▶ _Work instruction_: Would you set down every entry again, exactly as written?

▶ _Records shown_:
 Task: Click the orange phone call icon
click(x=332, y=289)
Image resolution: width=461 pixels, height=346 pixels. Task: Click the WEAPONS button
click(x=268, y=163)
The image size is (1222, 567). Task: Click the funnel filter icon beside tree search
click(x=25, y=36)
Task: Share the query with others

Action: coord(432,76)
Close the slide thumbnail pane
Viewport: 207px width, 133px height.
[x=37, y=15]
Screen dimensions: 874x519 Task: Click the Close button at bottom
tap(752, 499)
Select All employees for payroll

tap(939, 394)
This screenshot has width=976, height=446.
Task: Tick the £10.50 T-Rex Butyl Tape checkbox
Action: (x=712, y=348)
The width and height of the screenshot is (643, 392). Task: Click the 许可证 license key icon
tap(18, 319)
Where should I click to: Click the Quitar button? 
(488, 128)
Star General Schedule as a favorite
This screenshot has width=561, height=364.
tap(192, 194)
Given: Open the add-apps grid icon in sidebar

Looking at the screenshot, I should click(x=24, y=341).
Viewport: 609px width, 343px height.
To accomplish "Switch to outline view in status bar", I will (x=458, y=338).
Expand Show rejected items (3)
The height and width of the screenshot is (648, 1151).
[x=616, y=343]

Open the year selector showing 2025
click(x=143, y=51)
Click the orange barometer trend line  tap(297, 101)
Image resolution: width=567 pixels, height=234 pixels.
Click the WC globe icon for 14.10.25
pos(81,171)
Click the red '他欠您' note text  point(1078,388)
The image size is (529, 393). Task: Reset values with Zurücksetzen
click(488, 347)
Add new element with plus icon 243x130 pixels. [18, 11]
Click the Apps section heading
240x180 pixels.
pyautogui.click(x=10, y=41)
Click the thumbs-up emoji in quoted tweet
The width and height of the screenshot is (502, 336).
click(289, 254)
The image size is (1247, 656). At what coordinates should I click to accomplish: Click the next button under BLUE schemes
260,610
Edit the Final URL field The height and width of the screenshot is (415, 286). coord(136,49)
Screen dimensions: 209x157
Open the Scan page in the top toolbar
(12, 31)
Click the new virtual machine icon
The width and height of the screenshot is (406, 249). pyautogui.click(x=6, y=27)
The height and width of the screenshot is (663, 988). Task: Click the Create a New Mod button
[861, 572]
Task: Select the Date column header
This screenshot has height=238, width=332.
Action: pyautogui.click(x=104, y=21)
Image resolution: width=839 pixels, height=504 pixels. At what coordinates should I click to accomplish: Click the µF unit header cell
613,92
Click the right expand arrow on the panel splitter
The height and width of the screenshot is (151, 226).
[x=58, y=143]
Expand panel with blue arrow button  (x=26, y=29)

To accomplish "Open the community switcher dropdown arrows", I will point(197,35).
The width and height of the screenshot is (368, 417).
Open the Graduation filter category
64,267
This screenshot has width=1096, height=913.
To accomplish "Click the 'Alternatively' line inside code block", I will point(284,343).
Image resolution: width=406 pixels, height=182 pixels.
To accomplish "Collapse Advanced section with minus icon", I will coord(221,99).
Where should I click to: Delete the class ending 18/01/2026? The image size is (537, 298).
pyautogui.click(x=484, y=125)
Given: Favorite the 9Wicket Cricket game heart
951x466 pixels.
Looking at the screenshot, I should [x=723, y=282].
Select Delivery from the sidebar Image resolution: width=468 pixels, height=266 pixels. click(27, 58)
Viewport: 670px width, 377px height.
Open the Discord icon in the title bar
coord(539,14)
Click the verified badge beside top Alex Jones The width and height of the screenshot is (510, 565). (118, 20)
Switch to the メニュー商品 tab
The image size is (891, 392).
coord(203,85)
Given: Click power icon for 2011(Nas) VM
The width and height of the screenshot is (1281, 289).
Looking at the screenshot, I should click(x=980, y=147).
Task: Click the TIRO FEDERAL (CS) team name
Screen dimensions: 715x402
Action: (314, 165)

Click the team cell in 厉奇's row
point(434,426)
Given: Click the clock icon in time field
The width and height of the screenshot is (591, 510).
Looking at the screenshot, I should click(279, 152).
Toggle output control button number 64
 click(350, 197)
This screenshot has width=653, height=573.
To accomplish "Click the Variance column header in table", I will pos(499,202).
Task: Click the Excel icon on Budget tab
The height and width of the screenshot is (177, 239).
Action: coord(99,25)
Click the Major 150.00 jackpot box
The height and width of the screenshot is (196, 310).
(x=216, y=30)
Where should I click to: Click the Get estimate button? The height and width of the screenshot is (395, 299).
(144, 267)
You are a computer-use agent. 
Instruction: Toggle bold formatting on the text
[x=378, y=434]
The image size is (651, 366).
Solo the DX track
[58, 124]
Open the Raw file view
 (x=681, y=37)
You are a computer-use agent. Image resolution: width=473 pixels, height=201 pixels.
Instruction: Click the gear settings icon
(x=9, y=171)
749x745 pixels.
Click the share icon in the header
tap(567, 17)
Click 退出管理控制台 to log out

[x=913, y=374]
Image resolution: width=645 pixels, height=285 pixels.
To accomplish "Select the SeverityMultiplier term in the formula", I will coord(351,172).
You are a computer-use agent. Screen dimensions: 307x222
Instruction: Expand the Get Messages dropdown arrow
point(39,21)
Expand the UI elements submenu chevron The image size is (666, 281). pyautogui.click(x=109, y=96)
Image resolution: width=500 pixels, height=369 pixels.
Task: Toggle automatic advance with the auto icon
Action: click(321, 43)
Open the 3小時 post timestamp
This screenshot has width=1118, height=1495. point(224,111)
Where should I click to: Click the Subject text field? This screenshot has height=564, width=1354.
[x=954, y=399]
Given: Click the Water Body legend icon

▶ _Solution_:
 Task: Click the orange phone call icon
click(x=332, y=289)
Image resolution: width=461 pixels, height=346 pixels. Task: Click the WEAPONS button
click(x=268, y=163)
The image size is (1222, 567). Task: Click the funnel filter icon beside tree search
click(x=25, y=36)
Task: Share the query with others

Action: coord(432,76)
Close the slide thumbnail pane
Viewport: 207px width, 133px height.
[x=37, y=15]
Screen dimensions: 874x519 Task: Click the Close button at bottom
tap(752, 499)
Select All employees for payroll

tap(939, 394)
This screenshot has width=976, height=446.
Task: Tick the £10.50 T-Rex Butyl Tape checkbox
Action: (x=712, y=348)
The width and height of the screenshot is (643, 392). Task: Click the 许可证 license key icon
tap(18, 319)
Where should I click to: Click the Quitar button? 
(488, 128)
Star General Schedule as a favorite
This screenshot has width=561, height=364.
tap(192, 194)
Given: Open the add-apps grid icon in sidebar

Looking at the screenshot, I should click(x=24, y=341).
Viewport: 609px width, 343px height.
To accomplish "Switch to outline view in status bar", I will (x=458, y=338).
Expand Show rejected items (3)
The height and width of the screenshot is (648, 1151).
[x=616, y=343]

Open the year selector showing 2025
click(x=143, y=51)
Click the orange barometer trend line  tap(297, 101)
Image resolution: width=567 pixels, height=234 pixels.
Click the WC globe icon for 14.10.25
pos(81,171)
Click the red '他欠您' note text  point(1078,388)
The image size is (529, 393). Task: Reset values with Zurücksetzen
click(488, 347)
Add new element with plus icon 243x130 pixels. [18, 11]
Click the Apps section heading
240x180 pixels.
pyautogui.click(x=10, y=41)
Click the thumbs-up emoji in quoted tweet
The width and height of the screenshot is (502, 336).
click(289, 254)
The image size is (1247, 656). At what coordinates should I click to accomplish: Click the next button under BLUE schemes
260,610
Edit the Final URL field The height and width of the screenshot is (415, 286). coord(136,49)
Screen dimensions: 209x157
Open the Scan page in the top toolbar
(12, 31)
Click the new virtual machine icon
The width and height of the screenshot is (406, 249). pyautogui.click(x=6, y=27)
The height and width of the screenshot is (663, 988). Task: Click the Create a New Mod button
[861, 572]
Task: Select the Date column header
This screenshot has height=238, width=332.
Action: pyautogui.click(x=104, y=21)
Image resolution: width=839 pixels, height=504 pixels. At what coordinates should I click to accomplish: Click the µF unit header cell
613,92
Click the right expand arrow on the panel splitter
The height and width of the screenshot is (151, 226).
[x=58, y=143]
Expand panel with blue arrow button  (x=26, y=29)

To accomplish "Open the community switcher dropdown arrows", I will point(197,35).
The width and height of the screenshot is (368, 417).
Open the Graduation filter category
64,267
This screenshot has width=1096, height=913.
To accomplish "Click the 'Alternatively' line inside code block", I will point(284,343).
Image resolution: width=406 pixels, height=182 pixels.
To accomplish "Collapse Advanced section with minus icon", I will coord(221,99).
Where should I click to: Delete the class ending 18/01/2026? The image size is (537, 298).
pyautogui.click(x=484, y=125)
Given: Favorite the 9Wicket Cricket game heart
951x466 pixels.
Looking at the screenshot, I should [x=723, y=282].
Select Delivery from the sidebar Image resolution: width=468 pixels, height=266 pixels. click(27, 58)
Viewport: 670px width, 377px height.
Open the Discord icon in the title bar
coord(539,14)
Click the verified badge beside top Alex Jones The width and height of the screenshot is (510, 565). (118, 20)
Switch to the メニュー商品 tab
The image size is (891, 392).
coord(203,85)
Given: Click power icon for 2011(Nas) VM
The width and height of the screenshot is (1281, 289).
Looking at the screenshot, I should click(x=980, y=147).
Task: Click the TIRO FEDERAL (CS) team name
Screen dimensions: 715x402
Action: (314, 165)

Click the team cell in 厉奇's row
point(434,426)
Given: Click the clock icon in time field
The width and height of the screenshot is (591, 510).
Looking at the screenshot, I should click(279, 152).
Toggle output control button number 64
 click(350, 197)
This screenshot has width=653, height=573.
To accomplish "Click the Variance column header in table", I will pos(499,202).
Task: Click the Excel icon on Budget tab
The height and width of the screenshot is (177, 239).
Action: coord(99,25)
Click the Major 150.00 jackpot box
The height and width of the screenshot is (196, 310).
(x=216, y=30)
Where should I click to: Click the Get estimate button? The height and width of the screenshot is (395, 299).
(144, 267)
You are a computer-use agent. 
Instruction: Toggle bold formatting on the text
[x=378, y=434]
The image size is (651, 366).
Solo the DX track
[58, 124]
Open the Raw file view
 (x=681, y=37)
You are a computer-use agent. Image resolution: width=473 pixels, height=201 pixels.
Instruction: Click the gear settings icon
(x=9, y=171)
749x745 pixels.
Click the share icon in the header
tap(567, 17)
Click 退出管理控制台 to log out

[x=913, y=374]
Image resolution: width=645 pixels, height=285 pixels.
To accomplish "Select the SeverityMultiplier term in the formula", I will coord(351,172).
You are a computer-use agent. Screen dimensions: 307x222
Instruction: Expand the Get Messages dropdown arrow
point(39,21)
Expand the UI elements submenu chevron The image size is (666, 281). pyautogui.click(x=109, y=96)
Image resolution: width=500 pixels, height=369 pixels.
Task: Toggle automatic advance with the auto icon
Action: click(321, 43)
Open the 3小時 post timestamp
This screenshot has width=1118, height=1495. point(224,111)
Where should I click to: Click the Subject text field? This screenshot has height=564, width=1354.
[x=954, y=399]
Given: Click the Water Body legend icon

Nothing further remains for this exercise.